Please repeat the lines of the data below, from the line containing "You are a computer-use agent. The" through the end of the data, inclusive.

━━━

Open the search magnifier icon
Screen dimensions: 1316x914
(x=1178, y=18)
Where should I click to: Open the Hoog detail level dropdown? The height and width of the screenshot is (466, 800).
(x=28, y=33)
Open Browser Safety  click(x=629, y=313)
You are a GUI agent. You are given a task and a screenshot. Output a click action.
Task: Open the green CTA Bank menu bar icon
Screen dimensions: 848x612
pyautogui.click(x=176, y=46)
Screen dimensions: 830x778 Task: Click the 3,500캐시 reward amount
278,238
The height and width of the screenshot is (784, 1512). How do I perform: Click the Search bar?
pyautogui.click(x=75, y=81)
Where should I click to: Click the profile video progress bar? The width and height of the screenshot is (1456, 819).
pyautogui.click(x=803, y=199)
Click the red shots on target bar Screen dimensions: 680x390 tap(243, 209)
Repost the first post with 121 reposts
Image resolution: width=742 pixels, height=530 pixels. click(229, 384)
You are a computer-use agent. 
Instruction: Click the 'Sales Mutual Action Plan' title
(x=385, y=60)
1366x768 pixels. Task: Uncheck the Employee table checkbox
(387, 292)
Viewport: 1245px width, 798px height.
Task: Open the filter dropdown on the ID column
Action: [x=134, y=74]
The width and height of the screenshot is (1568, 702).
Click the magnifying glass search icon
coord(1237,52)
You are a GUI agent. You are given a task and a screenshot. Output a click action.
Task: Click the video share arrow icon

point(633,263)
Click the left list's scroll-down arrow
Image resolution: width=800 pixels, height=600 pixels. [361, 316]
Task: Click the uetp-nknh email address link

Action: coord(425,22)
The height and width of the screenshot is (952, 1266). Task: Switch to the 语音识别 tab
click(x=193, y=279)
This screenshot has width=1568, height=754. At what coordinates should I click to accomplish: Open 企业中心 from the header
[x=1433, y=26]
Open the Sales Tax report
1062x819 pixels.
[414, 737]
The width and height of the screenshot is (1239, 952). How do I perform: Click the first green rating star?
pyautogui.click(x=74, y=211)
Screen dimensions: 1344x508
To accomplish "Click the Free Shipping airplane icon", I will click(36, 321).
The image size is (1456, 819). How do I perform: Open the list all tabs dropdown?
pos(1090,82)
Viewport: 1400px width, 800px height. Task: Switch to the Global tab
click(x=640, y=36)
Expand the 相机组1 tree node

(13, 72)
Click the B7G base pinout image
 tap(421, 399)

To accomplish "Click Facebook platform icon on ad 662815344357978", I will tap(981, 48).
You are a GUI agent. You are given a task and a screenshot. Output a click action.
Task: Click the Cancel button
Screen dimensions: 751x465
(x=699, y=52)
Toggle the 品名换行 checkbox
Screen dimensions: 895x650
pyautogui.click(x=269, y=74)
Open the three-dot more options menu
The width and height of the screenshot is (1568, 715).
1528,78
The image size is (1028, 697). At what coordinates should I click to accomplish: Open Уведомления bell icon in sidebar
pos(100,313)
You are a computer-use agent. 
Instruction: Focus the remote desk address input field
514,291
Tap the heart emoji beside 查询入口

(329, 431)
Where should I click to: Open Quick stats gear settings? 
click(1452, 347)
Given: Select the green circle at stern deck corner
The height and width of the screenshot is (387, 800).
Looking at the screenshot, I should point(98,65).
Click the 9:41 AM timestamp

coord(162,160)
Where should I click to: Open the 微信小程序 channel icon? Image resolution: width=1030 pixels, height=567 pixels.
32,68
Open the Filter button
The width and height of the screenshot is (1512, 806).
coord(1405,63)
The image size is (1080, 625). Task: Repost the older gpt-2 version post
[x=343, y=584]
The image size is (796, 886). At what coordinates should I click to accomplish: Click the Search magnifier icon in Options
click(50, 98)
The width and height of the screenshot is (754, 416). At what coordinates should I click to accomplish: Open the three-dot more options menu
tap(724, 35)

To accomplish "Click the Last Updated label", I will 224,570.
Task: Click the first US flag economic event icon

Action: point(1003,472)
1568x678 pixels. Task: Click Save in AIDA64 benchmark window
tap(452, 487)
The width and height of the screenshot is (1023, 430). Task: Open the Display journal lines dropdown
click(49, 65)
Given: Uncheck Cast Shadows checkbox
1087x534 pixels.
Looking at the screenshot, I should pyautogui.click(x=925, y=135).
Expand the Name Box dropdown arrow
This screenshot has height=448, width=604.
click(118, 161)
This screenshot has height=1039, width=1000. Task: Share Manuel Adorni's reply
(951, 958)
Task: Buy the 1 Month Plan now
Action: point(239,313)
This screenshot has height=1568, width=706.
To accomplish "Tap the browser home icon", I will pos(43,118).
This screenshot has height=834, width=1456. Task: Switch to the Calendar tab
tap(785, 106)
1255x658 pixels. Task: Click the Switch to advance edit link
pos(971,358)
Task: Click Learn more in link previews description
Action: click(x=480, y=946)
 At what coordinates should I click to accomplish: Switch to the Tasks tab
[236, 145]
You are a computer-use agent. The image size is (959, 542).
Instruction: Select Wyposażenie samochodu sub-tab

━━━

» **RESPONSE TO THIS EXERCISE**:
You are a computer-use agent. The image size is (959, 542).
Instruction: Select Wyposażenie samochodu sub-tab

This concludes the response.